An artificial intelligence (AI) model shows near-complete agreement with radiologists for classifying breast density on mammography, suggest findings presented April 17 at the American Roentgen Ray Society (ARRS) annual meeting in Honolulu.
Presenter Dr. Lianne Philpotts from Yale University in New Haven, CT, shared study results that confirmed 99% agreement between an AI model they developed and radiologists for categorizing dense breast tissue.
"This indicates a pretty strong support for use [of AI] as an adjunct or standalone density assessment tool," Philpotts said.
Breast density can confound mammography interpretation, and the specialty continues to tackle this challenge. Conventional mammography can fail to detect cancers in dense tissue, so supplemental imaging is used to further aid in breast cancer screening.
However, breast density is not a one-size-fits-all problem. Different categories of breast density have been identified, ranging from entirely fatty to extremely dense. Although AI tools are being developed for medical imaging use, Philpotts emphasized that classifying breast density is largely subjective and susceptible to interobserver variability, making the use of AI more complex.
She and colleagues sought to assess clinical agreement between an AI tool they developed and breast radiologists for categorizing breast density on digital mammograms, either full-field or synthetic 2D. The group's model used an enterprise imaging platform (Visage 7, Visage Imaging) trained on more than 33,000 mammograms from Yale. These were interpreted by breast radiologists, and the AI classifier was based on radiologist reports using BI-RADS fifth edition.
From there, radiologists interpreting screening mammograms were presented with an automatically displayed window of breast density with BI-RADS categories A through D from the AI platform. They could either agree with the model on density category or select the category they believed was most appropriate. Images were available only on routine craniocaudal and mediolateral views, and a bilateral assessment option was also available.
The AI density display also contained confidence ratings. A value above 87.4% indicated certainty, while values between 87.4% and 73.7% indicated reasonable certainty and values below 73.7% meant uncertainty.

_ _ _ _ _

**EXERCISE REQUIREMENTS**
Continue the article about the AI model for classifying breast density, picking up after its last sentence.

_ _ _ _ _

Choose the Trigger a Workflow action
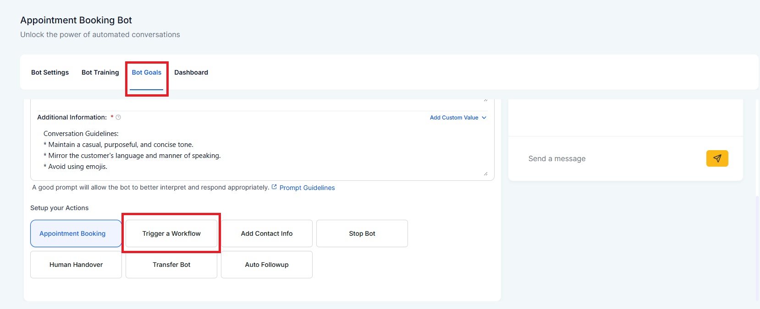171,233
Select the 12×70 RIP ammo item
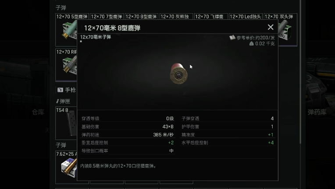Viewport: 335px width, 189px height. tap(66, 65)
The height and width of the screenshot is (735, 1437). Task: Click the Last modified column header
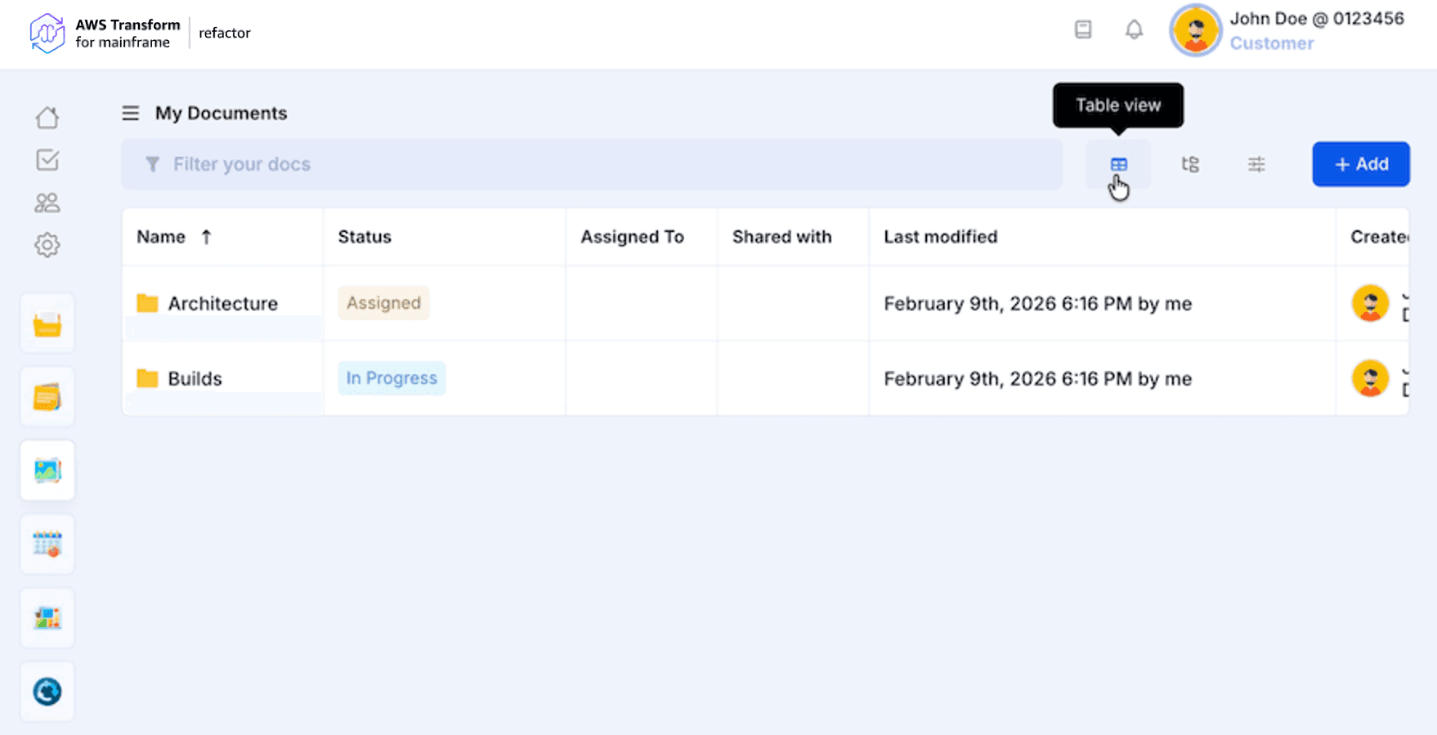[x=940, y=237]
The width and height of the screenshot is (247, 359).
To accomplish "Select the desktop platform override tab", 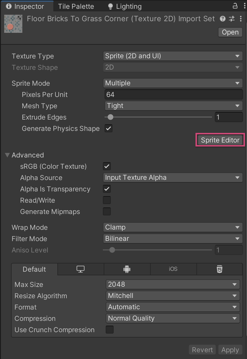I will pyautogui.click(x=81, y=269).
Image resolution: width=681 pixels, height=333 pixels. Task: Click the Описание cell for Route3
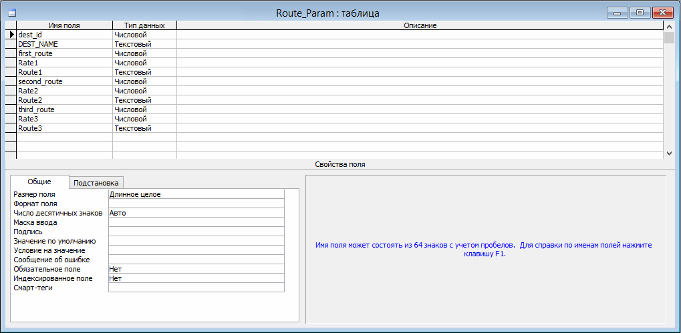point(420,128)
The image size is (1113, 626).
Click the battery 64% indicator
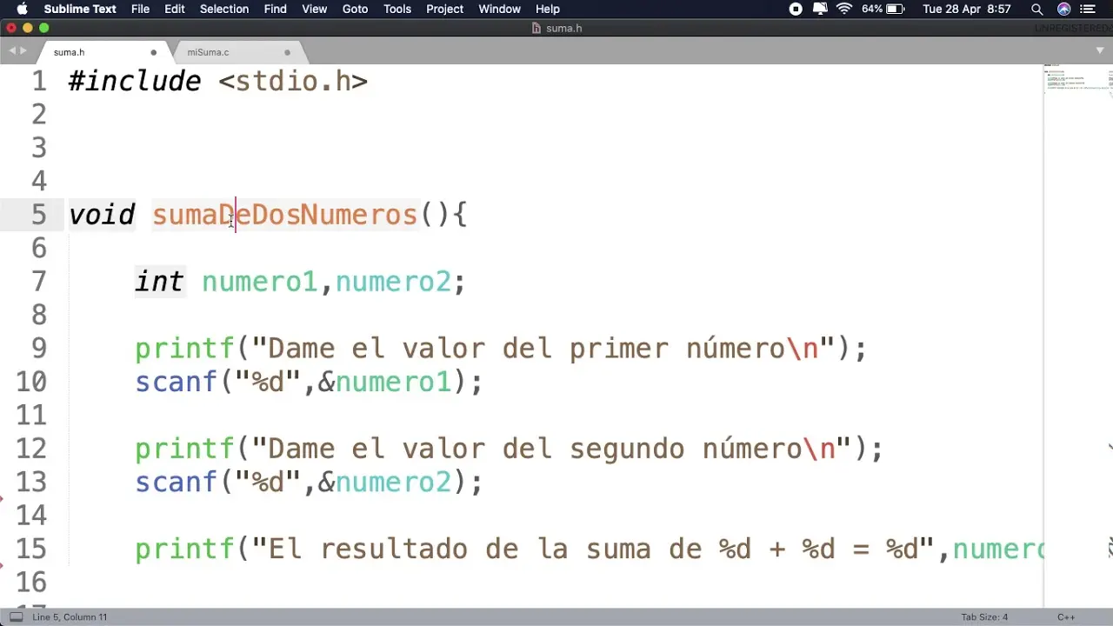(884, 9)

_ _ _ _ _

**RESPONSE AREA**
For the study, the team included data from 93,650 screening mammograms that had density assessment recorded by 164 readers. Out of the readers, 66 radiologists reviewed at least 100 cases each while 19 were high-volume readers who reviewed more than 2,000 cases each.
The researchers found that the AI model showed "extremely good" agreement with the radiologists, at 99.3%. The model also showed very high agreement with high-volume imaging readers, at 99.3%.
Of 606 cases where there was disagreement between the algorithm and the radiologist readers, 603 were by only one category (i.e., a change from category A to B, or category C to D).
Philpotts noted nearly equal changes in upgrading and downgrading between categories B and C, indicating a few areas of dense fibrous and glandular tissues and an almost equal mix of fatty and dense tissue, respectively. Of these, 107 cases were upgraded to category C from B while 125 were downgraded to category B from C.
"Densities right in the middle are always a challenge," she said. "This may be reflected perhaps on a bias from the radiologist or, if a patient is having screening ultrasound, they [radiologists] may tend to upgrade versus downgrading. It's hard to know exactly."
Philpotts said the model could guide supplemental screening, including more access by technologists to help with workflow optimization.
"Given recent federal legislation regarding breast density notification, determination of breast density is very important and standardized density [categorization] is needed," she concluded.